The Fountainhead est un beau film sur la création, sur l’art, sur la conviction et sur l’honnêteté intellectuelle. C’est aussi, et surtout, un film sur l’individu face à la foule, un thème que connaît bien Vidor, le réalisateur de l’immense La Foule bien des années plus tôt. Tout dans ce film converge vers ce thème. Les facilités de l’intrigue, ces rencontres impromptues si improbables à travers New York et les Etats-Unis qui ponctuent la relation si complexe entre Cooper et Patricia Neal tournent ouvertement le dos à la vraisemblance. Comme la détermination jusqu’au-boutiste du héros, cette manière qu’il a d’aller au procès sans une goutte de sueur, ou de se dresser au sommet du gratte-ciel, tel qu’il doit être, tout simplement.

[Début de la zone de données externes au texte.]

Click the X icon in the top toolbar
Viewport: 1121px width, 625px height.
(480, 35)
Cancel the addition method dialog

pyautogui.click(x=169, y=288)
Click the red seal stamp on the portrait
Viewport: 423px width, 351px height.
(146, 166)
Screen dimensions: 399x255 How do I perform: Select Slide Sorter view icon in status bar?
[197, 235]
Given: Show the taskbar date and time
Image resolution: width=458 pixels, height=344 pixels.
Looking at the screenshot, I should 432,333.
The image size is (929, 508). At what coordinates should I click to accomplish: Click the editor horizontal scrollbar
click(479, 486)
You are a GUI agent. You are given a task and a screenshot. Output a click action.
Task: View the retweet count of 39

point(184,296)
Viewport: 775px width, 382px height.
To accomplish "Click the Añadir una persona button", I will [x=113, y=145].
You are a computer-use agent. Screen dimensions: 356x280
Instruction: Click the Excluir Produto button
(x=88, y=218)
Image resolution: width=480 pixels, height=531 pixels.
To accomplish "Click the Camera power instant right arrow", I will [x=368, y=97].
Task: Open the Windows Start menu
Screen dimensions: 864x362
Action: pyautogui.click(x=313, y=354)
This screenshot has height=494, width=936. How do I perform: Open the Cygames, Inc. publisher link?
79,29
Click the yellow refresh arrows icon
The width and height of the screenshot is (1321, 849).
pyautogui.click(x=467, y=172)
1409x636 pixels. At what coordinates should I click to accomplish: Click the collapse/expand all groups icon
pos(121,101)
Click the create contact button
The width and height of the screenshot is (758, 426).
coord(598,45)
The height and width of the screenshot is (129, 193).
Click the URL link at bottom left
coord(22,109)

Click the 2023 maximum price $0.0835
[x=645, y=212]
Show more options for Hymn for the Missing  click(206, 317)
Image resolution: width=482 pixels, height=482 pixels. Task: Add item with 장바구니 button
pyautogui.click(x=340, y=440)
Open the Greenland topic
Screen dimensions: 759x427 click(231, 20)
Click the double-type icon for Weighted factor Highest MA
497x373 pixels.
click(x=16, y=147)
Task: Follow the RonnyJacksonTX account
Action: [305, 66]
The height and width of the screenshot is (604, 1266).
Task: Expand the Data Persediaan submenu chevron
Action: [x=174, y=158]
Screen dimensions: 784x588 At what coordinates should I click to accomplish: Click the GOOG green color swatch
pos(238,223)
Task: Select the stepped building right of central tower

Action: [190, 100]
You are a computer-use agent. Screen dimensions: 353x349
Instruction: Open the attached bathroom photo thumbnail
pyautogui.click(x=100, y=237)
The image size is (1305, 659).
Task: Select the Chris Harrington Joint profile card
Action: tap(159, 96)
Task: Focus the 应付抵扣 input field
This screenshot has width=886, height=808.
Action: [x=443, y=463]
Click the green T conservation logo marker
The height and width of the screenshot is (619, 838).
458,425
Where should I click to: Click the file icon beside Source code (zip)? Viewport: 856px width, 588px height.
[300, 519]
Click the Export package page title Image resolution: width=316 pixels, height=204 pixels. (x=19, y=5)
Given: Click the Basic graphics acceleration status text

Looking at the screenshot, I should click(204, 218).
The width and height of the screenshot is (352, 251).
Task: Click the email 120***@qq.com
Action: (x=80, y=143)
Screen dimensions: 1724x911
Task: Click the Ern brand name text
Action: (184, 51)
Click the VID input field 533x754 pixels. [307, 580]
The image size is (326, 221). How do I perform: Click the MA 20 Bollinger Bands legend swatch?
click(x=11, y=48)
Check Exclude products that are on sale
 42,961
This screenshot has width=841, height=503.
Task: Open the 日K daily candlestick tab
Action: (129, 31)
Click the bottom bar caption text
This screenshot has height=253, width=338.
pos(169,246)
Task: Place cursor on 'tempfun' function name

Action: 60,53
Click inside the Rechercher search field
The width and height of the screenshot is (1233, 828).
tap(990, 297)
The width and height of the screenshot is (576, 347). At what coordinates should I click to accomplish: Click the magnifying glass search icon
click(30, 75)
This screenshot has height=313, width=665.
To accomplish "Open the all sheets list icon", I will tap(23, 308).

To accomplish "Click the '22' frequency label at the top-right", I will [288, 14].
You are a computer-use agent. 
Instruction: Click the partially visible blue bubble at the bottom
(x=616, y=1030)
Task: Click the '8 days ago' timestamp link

Le film est remarquablement construit, ce qui est le moins quand il est question d’architectes. Il est direct, passionnant, riche en rebondissements, et simple. Mais d’une richesse qui ne cesse de surprendre par la justesse et la profondeur qui s’en dégage. En faisant fi de la vraisemblance, Vidor n’hésite pas à forcer le trait, faisant de la « foule » une bête sans visage et sans volonté propre, une force qui terrasse tout, sans sentiment.
Il flirte dangereusement avec l’anticommunisme primaire, fait craindre le pire dans cette direction. Mais non. En confrontant l’architecte Cooper à ses détracteurs, à ceux qui lui reprochent son droit d’être unique, et qui s’interrogent sur l’utilité d’un homme qui ne répond pas aux attentes de la foule, le film dézingue tout système niant l’individu, ici ou là, sans notion géopolitique. Une allégorie, une fable presque, d’une beauté radicale.